Today I introduced Which One Doesn't Belong to all my students with their cover image on their web site:

I advised students how it worked, and I didn't want them to share their ideas until everyone had time and they could share in a whole class discussion after 5 minutes. Here's what student's came up with in one class:

In 5th and 6th period, for the top left two different students noticed that the number of letters in which 5, is the only letter amount that is divisible by 3 (the other's are 3 and 6 letters long) |

Students were given 7 minutes to finish up their posters and add some explanations. Then I showed students the following Slides about giving productive feedback:

The quality of feedback improved immensely after I told students there was a limit of 4 students per table. They got really quiet studying the posters, knowing they had their names on the post it and they had two learning goals: What do you agree with specifically on the poster and why? Also, What do you disagree with and make a suggestion or ask a question to move the learning forward.
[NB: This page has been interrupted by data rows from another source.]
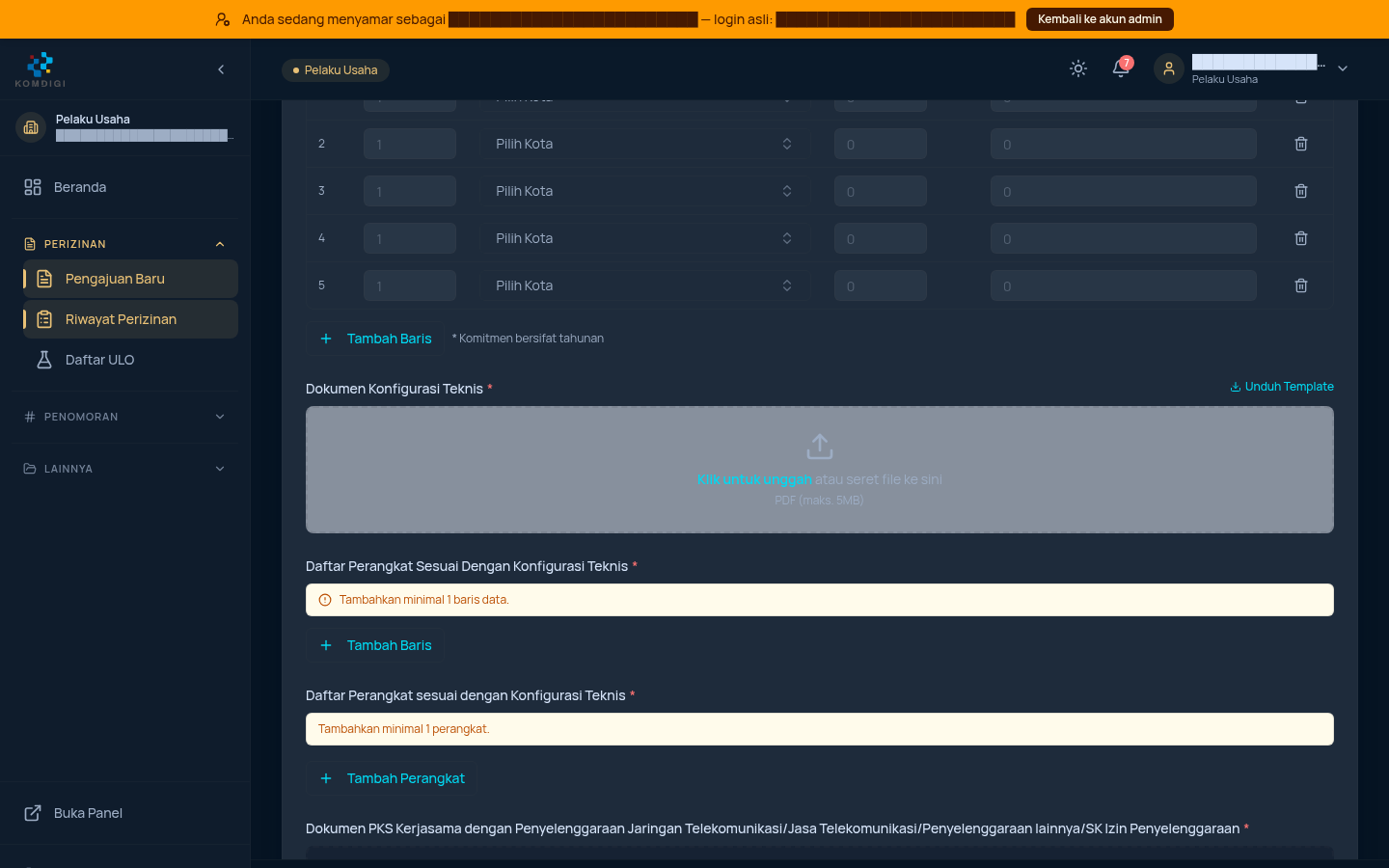Download via the Unduh Template link
The image size is (1389, 868).
click(x=1282, y=387)
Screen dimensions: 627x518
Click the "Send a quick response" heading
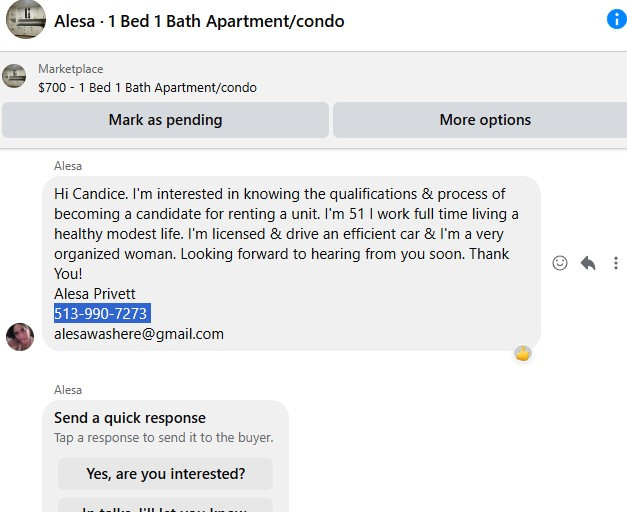click(x=130, y=418)
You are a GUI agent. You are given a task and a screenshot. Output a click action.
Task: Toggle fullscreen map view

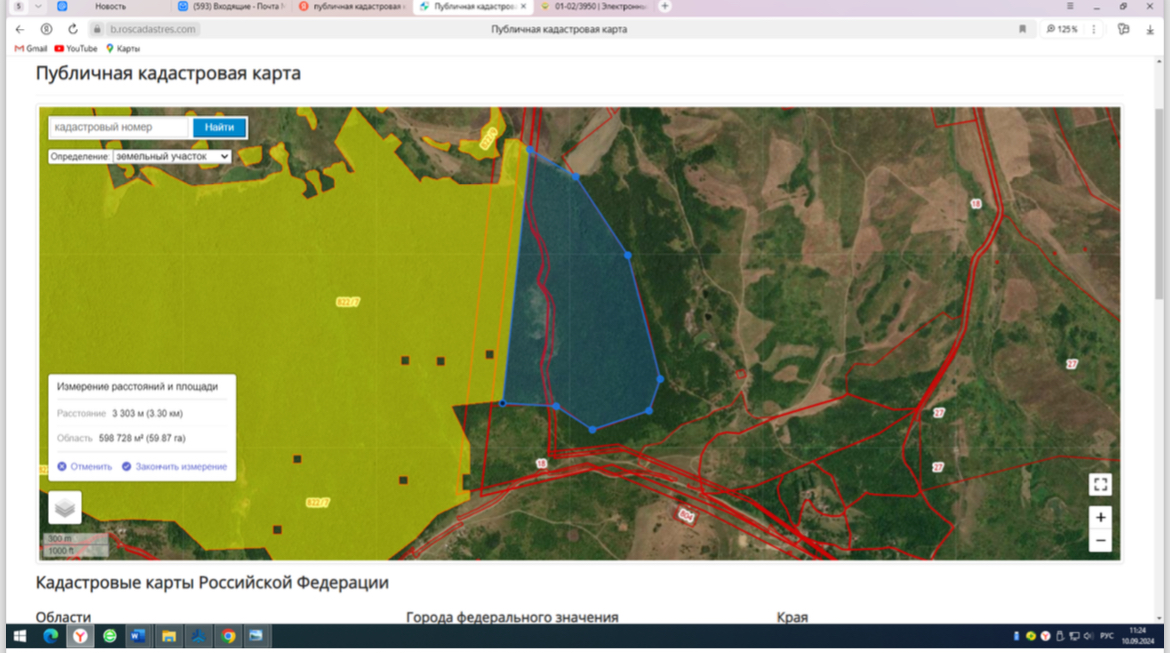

After they had 8 minutes to do that, they read their feedback and had a chance for rebuttal. We reviewed which feedback made them switch how they categorized an equation, and that formed our class closure notes, as follows:

Students were very focused giving their peers feedback on the post its. |

The most common mistake with the equation on the left was students only dividing one of the terms by 2, instead of both of them. Also, 6x=x is a common misconception when zero is not considered. It's hard for some to see that you can subtract x form both sides and divide by the coefficient of x on both sides. |

This activity uncovered many misconceptions about the distributive property. |

I love how the student disagreed tactfully about 2-x=x-2 being always true and they showed how substituting x=1 did not make it true. |

All work clearly shown and interpreted. |

In accelerated Markos explained the St Louis arch problem solution. Davin offered his alternative explanation. Students practicing solving quadratic equations by picking what they predicted would be the most efficient method. Then I gave them an exit ticket on completing the square and using the quadratic equation.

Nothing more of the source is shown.